Conflit anglophone : Paul Biya ne joue pas franc jeu - Dr Christopher Fomunyoh

Le directeur Afrique du National Democratic Institute (NDI) doute que les élections régionales sauvent des vies dans le Nord-ouest et le Sud-ouest et s'insurge contre la posture du chef de l'État qui, selon lui, exacerbe la crise.

D'abord cette question d'actualité politique Africaine : vous vous trouvez au Ghana en ce moment où se sont tenues des élections présidentielles et législatives hier. Quelle est l’ambiance qui règne en ce moment dans ce pays important de l’Afrique de l’Ouest?
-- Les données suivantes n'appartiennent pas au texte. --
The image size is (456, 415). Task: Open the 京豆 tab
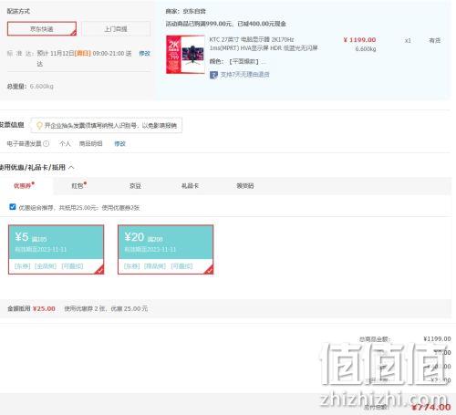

L’ambiance est plutôt bonne et sereine, et nous sommes dans la phase critique de la collecte et du traitement des données, y compris les résultats obtenus dans les différents bureaux de vote. Pour la période avant le déroulement du scrutin, on se souvient que cet été les Ghanéens se sont organisés pour réussir une inscription électorale significative en dépit de la pandémie de COVID-19; ils ont vécu une période de campagne sans heurts, la Commission Électorale se dit prête et agit en concertation permanente avec les partis politiques; le matériel électoral a été distribué dans les délais et avec une efficacité logistique qu’il faut saluer; et les deux principaux candidats ont signé un ‘pacte de la paix’ pour démontrer leur attachement à des élections paisibles et crédibles. Certes, nous devons attendre le comptage des voix, la tabulation et l’annonce des résultats pour nous faire une idée définitive du processus, mais d’ores et déjà, je constate que les préparatifs avaient été assez rassurants.

Pour revenir sur d 'autres scrutins plus brûlants, vous avez observé des élections au Cameroun par le passé. En tant qu’expert électoral, que pensez-vous des premières élections régionales qui ont eu lieu avant-hier, surtout par rapport à la situation dans les régions du Nord Ouest et du Sud Ouest ?
Je doute très fort que les élections régionales soient à même d’améliorer ou de sauver des vies, en particulier dans les régions du Nord-Ouest et du Sud-Ouest. Ce sont des élections indirectes avec un électorat prédéterminé et limité. Les populations dans cette zone-là sont peu au courant et se soucient encore moins du déroulement de ces élections dont l’impact réel sur leurs conditions de vie ne peut qu'être minimal.

La crise dans les régions du Nord-Ouest et du Sud-Ouest a viré à un conflit armé, comment en sommes-nous arrivés là ?

C’est vraiment triste de voir ce qui est arrivé à ce pays ces quatre dernières années, particulièrement aux populations des régions du Nord-Ouest et du Sud-Ouest, les populations de l’ancien Southern Cameroon. Je crois qu’en 2016, le gouvernement avait sous-estimé le sentiment de marginalisation, de sous-représentation dans les affaires de l’Etat et la distribution des ressources du pays, que les anglophones ont longtemps refoulé. C’est clair que l’attitude du gouvernement et ses réponses aux premières revendications des avocats et des enseignants étaient inappropriées.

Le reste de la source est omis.